Les cas de momification délibérée en Europe sont rares, mais lors de fouilles en 2001 à Cladh Hallan (une colonie écossaise de l’âge du bronze), les archéologues ont trouvé deux squelettes vieux de 3 000 ans qui semblent témoigner de cette intention. Plus intrigant encore, il s’est avéré par la suite que ces deux momies étaient en réalité composées des restes de six personnes intentionnellement fusionnés. Mais pour quelle raison ?

Deux momies Frankenstein

La tourbe est un excellent moyen de conservation. Créé naturellement par la décomposition de matières organiques (en grande partie de la mousse), cet environnement est très acide et pauvre en nutriments. De fait, les microbes n’ont pas grand-chose à y faire. Sans rien pour les décomposer, les mousses mortes s’accumulent alors, empêchant l’oxygène de pénétrer dans la tourbière, ce qui permet d’obtenir un système naturellement scellé. Un corps humain coincé à l’intérieur aura donc toutes les chances de se « momifier ».

Justement, en 2001, lors de fouilles menées sur un site de l’âge du bronze à Cladh Hallan, sur une île écossaise, des archéologues sont tombés sur ce qui ressemblait à deux squelettes (un homme et une femme) bien conservés. Au premier regard, les deux corps semblaient avoir été maintenus dans une tourbière pendant un certain temps avant d’être déplacés pour être enterrés.

Toutefois, les archéologues n’étaient pas au bout de leurs surprises. En ce qui concerne le squelette masculin, la mâchoire inférieure avait encore toutes ses dents, tandis que la mâchoire supérieure n’en avait aucune. Pourtant, les dents inférieures montraient des signes d’usure compatibles avec la présence de dents à l’opposé. Chez la femme, la mâchoire ne rentrait pas non plus dans le reste du crâne.
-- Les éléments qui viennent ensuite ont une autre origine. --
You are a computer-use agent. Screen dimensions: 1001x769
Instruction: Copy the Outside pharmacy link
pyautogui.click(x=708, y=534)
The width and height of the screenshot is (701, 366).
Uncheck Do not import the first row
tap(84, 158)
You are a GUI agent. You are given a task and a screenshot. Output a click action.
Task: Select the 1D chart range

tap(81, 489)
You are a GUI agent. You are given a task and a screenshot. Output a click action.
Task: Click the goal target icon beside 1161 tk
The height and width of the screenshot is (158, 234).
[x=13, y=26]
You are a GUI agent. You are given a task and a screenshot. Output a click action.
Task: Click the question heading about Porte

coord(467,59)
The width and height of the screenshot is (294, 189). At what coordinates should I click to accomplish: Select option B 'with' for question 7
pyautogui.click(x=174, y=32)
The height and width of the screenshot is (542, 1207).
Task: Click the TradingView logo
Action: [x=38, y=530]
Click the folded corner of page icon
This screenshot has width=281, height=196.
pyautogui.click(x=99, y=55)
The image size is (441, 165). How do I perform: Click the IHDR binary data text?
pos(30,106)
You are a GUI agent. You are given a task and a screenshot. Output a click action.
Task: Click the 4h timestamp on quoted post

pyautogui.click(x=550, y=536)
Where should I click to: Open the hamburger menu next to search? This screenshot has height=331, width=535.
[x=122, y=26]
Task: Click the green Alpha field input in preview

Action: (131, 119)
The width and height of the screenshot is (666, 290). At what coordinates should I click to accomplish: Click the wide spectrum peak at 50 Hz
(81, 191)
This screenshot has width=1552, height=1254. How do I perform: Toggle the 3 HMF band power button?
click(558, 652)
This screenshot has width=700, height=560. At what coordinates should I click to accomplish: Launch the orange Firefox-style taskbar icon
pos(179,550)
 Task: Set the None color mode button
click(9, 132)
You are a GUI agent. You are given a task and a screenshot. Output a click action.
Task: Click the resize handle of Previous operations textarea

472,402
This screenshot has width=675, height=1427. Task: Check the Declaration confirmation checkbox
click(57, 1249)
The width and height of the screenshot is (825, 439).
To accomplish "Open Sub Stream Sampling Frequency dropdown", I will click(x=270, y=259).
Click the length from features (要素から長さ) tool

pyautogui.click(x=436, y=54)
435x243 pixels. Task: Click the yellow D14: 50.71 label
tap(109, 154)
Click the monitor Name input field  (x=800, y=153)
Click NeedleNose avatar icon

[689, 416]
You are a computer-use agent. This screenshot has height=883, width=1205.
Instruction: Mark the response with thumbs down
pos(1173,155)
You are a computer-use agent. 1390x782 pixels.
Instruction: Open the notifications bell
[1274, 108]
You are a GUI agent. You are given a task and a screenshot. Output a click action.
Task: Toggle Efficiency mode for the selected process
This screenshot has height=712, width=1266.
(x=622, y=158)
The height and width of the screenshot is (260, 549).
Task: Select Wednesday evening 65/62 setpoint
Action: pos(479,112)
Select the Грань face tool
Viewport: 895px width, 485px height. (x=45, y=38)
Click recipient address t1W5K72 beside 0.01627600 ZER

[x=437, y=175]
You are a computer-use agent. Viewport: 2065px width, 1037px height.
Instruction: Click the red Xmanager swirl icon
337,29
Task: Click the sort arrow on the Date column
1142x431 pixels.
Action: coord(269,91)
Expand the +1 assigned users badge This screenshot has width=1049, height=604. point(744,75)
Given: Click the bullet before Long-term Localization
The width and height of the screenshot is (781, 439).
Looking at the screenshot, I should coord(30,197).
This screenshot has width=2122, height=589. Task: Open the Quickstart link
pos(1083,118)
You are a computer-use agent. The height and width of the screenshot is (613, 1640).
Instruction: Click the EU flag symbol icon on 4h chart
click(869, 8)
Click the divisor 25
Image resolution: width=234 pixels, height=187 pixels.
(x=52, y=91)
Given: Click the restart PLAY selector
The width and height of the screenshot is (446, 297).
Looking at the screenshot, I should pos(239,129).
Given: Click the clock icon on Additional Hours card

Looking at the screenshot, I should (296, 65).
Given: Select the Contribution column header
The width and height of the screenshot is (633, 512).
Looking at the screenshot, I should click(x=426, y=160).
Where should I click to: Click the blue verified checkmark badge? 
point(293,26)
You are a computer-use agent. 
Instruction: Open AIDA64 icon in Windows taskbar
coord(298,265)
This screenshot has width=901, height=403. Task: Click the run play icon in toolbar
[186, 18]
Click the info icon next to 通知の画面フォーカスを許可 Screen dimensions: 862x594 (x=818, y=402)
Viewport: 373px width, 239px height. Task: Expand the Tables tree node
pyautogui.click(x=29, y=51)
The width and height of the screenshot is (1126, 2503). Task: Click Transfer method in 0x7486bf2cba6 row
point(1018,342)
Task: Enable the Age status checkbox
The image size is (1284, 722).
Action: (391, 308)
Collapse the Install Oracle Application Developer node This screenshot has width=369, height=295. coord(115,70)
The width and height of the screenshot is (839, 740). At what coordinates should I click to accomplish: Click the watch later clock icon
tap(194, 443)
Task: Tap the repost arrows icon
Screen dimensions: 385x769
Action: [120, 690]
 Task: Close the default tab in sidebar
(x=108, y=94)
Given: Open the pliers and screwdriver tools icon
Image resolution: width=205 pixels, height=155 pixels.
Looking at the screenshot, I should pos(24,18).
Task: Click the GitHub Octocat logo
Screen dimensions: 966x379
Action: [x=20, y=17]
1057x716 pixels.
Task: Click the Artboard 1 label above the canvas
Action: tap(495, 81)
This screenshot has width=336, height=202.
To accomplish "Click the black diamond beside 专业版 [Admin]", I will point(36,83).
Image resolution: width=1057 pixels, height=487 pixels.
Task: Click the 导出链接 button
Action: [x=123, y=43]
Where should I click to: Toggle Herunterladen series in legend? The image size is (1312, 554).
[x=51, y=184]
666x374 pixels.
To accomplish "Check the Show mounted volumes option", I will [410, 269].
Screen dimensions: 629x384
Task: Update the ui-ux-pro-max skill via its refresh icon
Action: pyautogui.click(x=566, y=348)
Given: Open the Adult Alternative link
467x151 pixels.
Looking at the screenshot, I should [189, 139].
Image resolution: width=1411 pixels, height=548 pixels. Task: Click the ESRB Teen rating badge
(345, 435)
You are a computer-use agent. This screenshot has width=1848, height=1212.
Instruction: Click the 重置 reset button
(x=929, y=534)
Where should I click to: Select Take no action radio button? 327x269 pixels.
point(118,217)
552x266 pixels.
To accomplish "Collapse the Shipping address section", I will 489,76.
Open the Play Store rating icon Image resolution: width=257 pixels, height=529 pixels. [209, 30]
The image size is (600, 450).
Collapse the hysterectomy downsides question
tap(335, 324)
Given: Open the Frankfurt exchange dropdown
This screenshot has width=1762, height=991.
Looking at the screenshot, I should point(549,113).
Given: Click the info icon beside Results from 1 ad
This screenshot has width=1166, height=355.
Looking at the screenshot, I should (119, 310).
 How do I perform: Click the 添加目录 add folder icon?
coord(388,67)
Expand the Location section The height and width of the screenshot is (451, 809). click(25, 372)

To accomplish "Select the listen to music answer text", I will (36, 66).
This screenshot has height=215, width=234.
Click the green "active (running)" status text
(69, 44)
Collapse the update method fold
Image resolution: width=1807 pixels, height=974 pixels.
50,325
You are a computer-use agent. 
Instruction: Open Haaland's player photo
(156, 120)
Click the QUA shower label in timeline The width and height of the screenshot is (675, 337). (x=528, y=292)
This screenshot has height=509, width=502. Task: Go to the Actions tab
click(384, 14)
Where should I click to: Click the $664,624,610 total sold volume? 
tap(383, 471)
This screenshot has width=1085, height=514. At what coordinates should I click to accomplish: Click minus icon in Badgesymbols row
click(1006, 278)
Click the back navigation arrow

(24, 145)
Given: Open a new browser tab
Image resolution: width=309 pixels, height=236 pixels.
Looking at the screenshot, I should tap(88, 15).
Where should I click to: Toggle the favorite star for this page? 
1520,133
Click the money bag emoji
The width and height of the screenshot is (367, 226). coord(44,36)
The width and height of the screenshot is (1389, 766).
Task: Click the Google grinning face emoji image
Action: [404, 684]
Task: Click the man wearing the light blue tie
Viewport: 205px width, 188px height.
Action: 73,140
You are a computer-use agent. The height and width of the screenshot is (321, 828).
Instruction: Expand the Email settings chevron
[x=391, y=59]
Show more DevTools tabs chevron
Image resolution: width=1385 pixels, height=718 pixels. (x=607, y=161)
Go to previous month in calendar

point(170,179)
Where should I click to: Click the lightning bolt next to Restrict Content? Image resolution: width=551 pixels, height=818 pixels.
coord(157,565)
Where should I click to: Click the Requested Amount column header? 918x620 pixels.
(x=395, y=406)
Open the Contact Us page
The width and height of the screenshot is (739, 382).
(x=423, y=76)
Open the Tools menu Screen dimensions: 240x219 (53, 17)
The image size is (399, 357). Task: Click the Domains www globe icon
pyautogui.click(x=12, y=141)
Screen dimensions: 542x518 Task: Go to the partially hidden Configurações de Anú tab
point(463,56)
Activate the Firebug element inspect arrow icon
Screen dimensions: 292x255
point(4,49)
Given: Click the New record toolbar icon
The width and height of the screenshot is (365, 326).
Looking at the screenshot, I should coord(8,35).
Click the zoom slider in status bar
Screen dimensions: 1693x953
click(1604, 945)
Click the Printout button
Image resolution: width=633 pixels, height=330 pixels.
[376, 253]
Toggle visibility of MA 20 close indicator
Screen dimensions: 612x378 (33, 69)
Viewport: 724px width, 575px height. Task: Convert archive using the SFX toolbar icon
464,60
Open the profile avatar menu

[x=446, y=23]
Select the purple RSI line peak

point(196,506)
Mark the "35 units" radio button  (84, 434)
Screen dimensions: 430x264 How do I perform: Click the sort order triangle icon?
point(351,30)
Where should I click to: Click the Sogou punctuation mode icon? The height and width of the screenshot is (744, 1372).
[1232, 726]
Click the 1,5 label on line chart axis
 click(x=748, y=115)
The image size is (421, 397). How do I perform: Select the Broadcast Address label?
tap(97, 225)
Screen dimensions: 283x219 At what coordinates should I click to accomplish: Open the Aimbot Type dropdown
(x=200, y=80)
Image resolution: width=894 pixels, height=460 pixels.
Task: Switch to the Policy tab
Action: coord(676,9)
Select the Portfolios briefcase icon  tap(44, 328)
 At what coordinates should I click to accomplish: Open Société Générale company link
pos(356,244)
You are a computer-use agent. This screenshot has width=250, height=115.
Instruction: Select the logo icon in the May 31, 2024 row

Un peu plus tard, des tests ADN ont finalement révélé que ces deux squelettes contenaient les restes de six personnes différentes, dont aucune ne partageait la même mère. D’après une datation isotopique, les parties du squelette féminin dataient à peu près de la même période, mais les personnes impliquées dans le squelette masculin étaient décédées à quelques siècles d’intervalle.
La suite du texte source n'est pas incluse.